(AIM) Convert the items into a Markdown table with the columns Row and Line. Start at the line that contains "Viewport: 416px width, 887px height.", continue through the last item, skip blank lines, and leave out the pictures.
----- DATASET EXCERPTS
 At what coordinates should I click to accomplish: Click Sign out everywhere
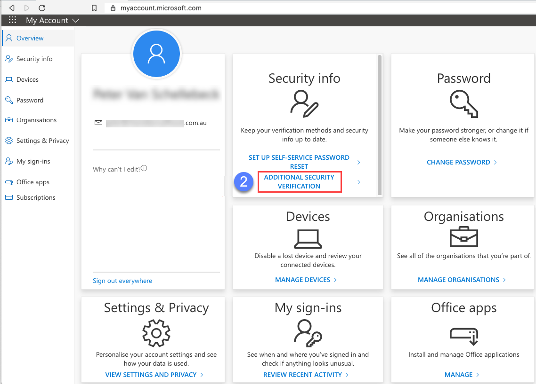click(122, 281)
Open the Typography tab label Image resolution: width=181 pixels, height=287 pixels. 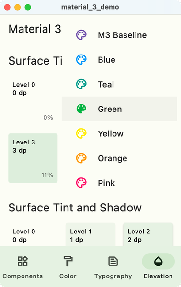113,276
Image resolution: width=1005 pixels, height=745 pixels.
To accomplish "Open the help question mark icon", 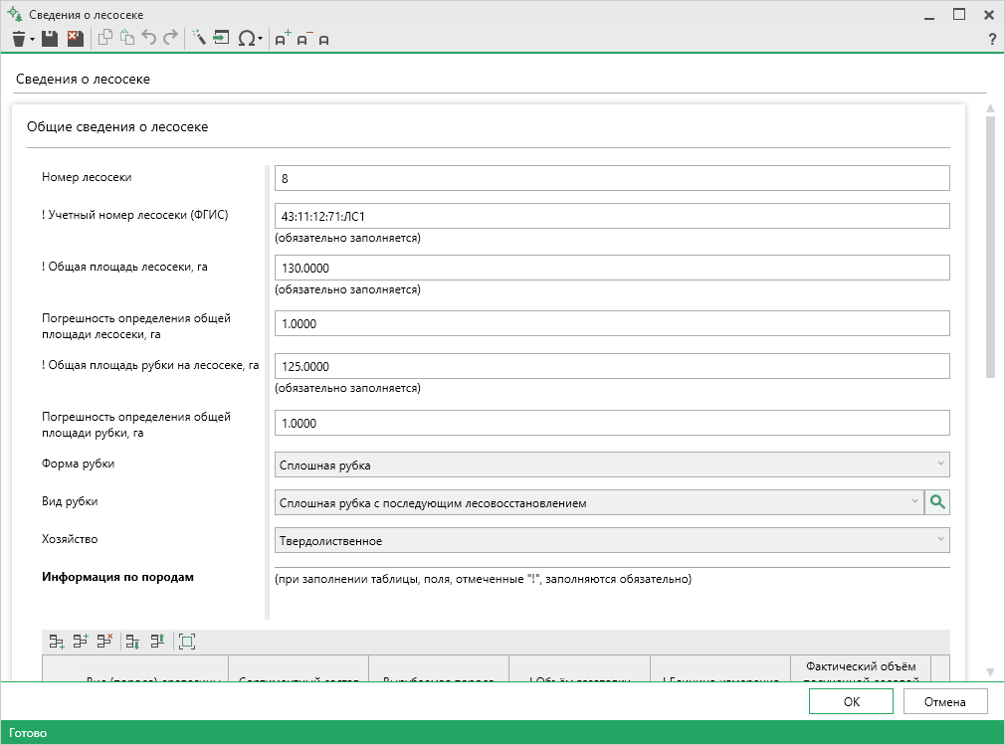I will tap(992, 39).
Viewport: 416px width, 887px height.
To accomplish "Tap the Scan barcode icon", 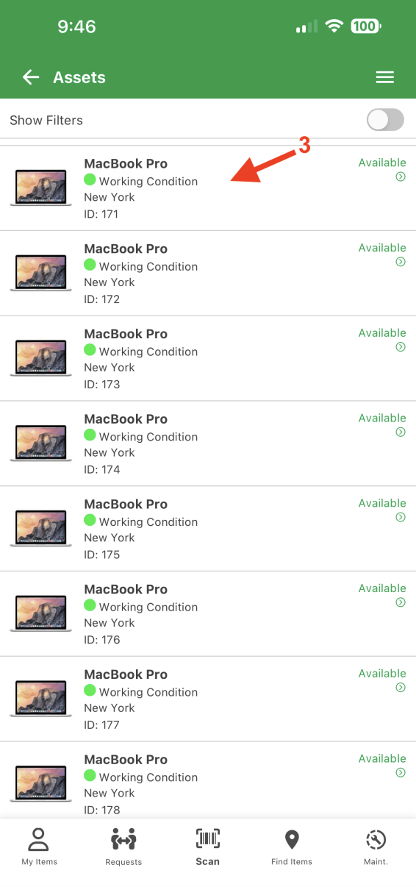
----------
(RESULT OF THE TASK)
| Row | Line |
|---|---|
| 1 | Viewport: 416px width, 887px height. |
| 2 | To accomplish "Tap the Scan barcode icon",  |